Powerful congressional players are talking about the need to examine the system and they inserted language into a recent budget bill opening the door for a study into the number and cost of the 12 regional Federal Reserves.
The presidents of these regional banks, together with a seven member Board of Governors in Washington, make monetary policy, run the U.S. payment system, and supervise its largest banks under a blueprint hammered out on Jekyll Island almost 100 years ago.
"There was no requirement for 12 banks in 1907 when they started the discussion...and 1913 when it was formed," said Federal Reserve Bank of Kansas City President Thomas Hoeing.
"It was done because of the need to have an independent view from around the country into major policy discussions that affect the broad financial industry," he told Reuters in an interview on May 1.
Top Wall Street financiers slipped away to Jekyll Island in 1910 disguised as a duck hunting party to devise a blueprint to prevent bank crisis after a severe panic in 1907.
Led by Senator Nelson Aldrich of Rhode Island, who Congress had put in charge of a National Monetary Commission to review U.S. banking rules, secrecy was deemed essential to avoid public outcry over Wall Street shaping policy for the nation.
The party included J.P. Morgan partner Henry Davison, National City Bank president Frank Vanderlip, and Kuhn, Loeb, and Co. partner Paul Warburg.
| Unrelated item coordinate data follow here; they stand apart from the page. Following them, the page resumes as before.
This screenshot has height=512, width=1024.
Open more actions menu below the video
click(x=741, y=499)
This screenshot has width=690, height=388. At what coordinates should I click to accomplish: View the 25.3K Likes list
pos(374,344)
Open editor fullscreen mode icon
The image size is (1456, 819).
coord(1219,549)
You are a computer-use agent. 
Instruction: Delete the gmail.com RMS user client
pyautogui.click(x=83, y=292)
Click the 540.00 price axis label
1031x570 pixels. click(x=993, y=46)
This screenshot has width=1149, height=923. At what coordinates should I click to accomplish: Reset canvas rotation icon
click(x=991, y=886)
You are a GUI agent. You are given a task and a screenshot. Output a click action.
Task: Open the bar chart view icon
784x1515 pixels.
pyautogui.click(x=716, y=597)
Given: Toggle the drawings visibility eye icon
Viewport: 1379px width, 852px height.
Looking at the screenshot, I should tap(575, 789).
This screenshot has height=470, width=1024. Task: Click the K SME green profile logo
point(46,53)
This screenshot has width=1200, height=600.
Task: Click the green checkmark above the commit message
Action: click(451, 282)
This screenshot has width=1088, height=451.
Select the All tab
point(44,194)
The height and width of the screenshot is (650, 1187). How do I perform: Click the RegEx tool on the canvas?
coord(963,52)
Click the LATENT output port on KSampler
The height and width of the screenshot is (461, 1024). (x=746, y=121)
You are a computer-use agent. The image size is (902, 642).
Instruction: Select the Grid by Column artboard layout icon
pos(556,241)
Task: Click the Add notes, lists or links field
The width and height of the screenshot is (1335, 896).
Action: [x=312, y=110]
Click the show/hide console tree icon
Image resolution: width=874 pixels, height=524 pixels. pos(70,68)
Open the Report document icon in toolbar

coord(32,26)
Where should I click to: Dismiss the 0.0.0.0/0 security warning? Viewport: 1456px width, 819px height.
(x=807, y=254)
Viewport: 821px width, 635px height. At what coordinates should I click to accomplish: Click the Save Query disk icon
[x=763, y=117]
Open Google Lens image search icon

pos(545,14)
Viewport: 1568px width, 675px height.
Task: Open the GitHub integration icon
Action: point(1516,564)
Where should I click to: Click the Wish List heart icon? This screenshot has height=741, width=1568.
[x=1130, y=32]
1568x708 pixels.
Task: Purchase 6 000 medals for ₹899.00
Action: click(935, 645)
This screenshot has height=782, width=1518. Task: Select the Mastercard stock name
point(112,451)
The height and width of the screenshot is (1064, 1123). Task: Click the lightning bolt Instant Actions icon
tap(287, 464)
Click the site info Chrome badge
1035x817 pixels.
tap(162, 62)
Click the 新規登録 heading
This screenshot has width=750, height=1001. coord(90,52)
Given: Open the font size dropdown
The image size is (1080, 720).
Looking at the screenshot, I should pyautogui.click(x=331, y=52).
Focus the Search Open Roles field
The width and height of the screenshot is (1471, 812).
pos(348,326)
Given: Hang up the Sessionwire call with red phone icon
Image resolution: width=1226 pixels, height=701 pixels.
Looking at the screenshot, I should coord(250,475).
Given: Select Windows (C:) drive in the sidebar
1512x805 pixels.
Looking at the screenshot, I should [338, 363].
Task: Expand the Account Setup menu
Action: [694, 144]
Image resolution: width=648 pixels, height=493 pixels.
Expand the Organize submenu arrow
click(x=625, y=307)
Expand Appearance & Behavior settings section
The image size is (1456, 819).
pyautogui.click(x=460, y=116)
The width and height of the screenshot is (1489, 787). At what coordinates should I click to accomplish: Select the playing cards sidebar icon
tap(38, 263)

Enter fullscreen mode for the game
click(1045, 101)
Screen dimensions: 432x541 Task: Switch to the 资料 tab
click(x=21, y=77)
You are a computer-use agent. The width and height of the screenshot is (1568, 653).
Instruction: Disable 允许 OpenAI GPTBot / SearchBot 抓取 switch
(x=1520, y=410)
Their discussions formed the basis for what became the Federal Reserve Act of 1913, the foundation of the modern U.S. central bank.
Policy-makers, financiers and academics are meeting at Jekyll Island again this week at an annual conference to figure out what caused the financial panic of 2008 and how to make sure it doesn't happen again.
Given that the prime suspect is complex securities dreamt up on Wall Street, some regional Feds fear they will be unfairly harmed in the public backlash.
"It would be a sad irony if the outcome of a crisis initiated on Wall Street was to result in Wall Street gaining power at the expense of the other parts of the country," Hoenig told the Joint Economic Committee of Congress on April 21.
POLITICAL ACCOUNTABILITY
One objection voiced on Capital Hill is the selection of regional Fed presidents by the board of directors of their individual banks, who tend to be bankers and local business leaders, rather than by democratically-elected politicians.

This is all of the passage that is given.